=== TASK DIRECTIONS ===
Reproduce the listing below, substituting "Display size" for each occurrence of "Screen dimensions" and keeping every other line and character unchanged.

=== RECORDS SHOWN ===
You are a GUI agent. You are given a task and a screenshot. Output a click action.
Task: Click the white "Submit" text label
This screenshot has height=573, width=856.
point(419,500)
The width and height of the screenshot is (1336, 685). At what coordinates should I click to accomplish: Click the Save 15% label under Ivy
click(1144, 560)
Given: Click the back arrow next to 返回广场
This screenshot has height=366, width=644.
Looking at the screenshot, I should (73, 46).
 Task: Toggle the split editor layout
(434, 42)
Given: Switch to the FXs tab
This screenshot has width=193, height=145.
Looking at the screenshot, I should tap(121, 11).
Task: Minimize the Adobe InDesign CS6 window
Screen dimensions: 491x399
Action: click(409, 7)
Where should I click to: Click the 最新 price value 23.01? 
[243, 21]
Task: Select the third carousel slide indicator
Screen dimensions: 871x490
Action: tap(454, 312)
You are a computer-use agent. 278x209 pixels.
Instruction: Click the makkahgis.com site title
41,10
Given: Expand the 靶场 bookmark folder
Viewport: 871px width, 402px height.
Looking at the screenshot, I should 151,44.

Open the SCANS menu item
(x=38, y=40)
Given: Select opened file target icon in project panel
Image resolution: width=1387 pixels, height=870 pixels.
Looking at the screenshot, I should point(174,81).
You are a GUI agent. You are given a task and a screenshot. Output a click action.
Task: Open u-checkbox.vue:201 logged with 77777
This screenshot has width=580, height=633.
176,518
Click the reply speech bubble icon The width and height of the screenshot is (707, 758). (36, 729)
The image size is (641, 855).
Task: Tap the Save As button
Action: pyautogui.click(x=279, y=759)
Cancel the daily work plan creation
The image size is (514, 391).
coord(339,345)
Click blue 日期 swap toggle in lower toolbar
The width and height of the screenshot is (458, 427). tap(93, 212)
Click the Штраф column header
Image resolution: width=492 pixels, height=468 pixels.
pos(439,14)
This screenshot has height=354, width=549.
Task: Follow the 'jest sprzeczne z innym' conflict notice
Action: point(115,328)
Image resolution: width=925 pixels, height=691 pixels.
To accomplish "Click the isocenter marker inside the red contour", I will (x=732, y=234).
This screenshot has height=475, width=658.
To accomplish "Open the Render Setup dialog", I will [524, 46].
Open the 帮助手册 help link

=== RESPONSE TO THE EXERCISE ===
You are a GUI agent. You are given a task and a screenshot. Output a click action.
Task: Click the white "Submit" text label
This screenshot has height=573, width=856.
point(419,500)
The width and height of the screenshot is (1336, 685). At what coordinates should I click to accomplish: Click the Save 15% label under Ivy
click(1144, 560)
Given: Click the back arrow next to 返回广场
This screenshot has height=366, width=644.
Looking at the screenshot, I should (73, 46).
 Task: Toggle the split editor layout
(434, 42)
Given: Switch to the FXs tab
This screenshot has width=193, height=145.
Looking at the screenshot, I should tap(121, 11).
Task: Minimize the Adobe InDesign CS6 window
Display size: 491x399
Action: click(409, 7)
Where should I click to: Click the 最新 price value 23.01? 
[243, 21]
Task: Select the third carousel slide indicator
Display size: 871x490
Action: tap(454, 312)
You are a computer-use agent. 278x209 pixels.
Instruction: Click the makkahgis.com site title
41,10
Given: Expand the 靶场 bookmark folder
Viewport: 871px width, 402px height.
Looking at the screenshot, I should 151,44.

Open the SCANS menu item
(x=38, y=40)
Given: Select opened file target icon in project panel
Image resolution: width=1387 pixels, height=870 pixels.
Looking at the screenshot, I should point(174,81).
You are a GUI agent. You are given a task and a screenshot. Output a click action.
Task: Open u-checkbox.vue:201 logged with 77777
This screenshot has width=580, height=633.
176,518
Click the reply speech bubble icon The width and height of the screenshot is (707, 758). (36, 729)
The image size is (641, 855).
Task: Tap the Save As button
Action: pyautogui.click(x=279, y=759)
Cancel the daily work plan creation
The image size is (514, 391).
coord(339,345)
Click blue 日期 swap toggle in lower toolbar
The width and height of the screenshot is (458, 427). tap(93, 212)
Click the Штраф column header
Image resolution: width=492 pixels, height=468 pixels.
pos(439,14)
This screenshot has height=354, width=549.
Task: Follow the 'jest sprzeczne z innym' conflict notice
Action: point(115,328)
Image resolution: width=925 pixels, height=691 pixels.
To accomplish "Click the isocenter marker inside the red contour", I will (x=732, y=234).
This screenshot has height=475, width=658.
To accomplish "Open the Render Setup dialog", I will [524, 46].
Open the 帮助手册 help link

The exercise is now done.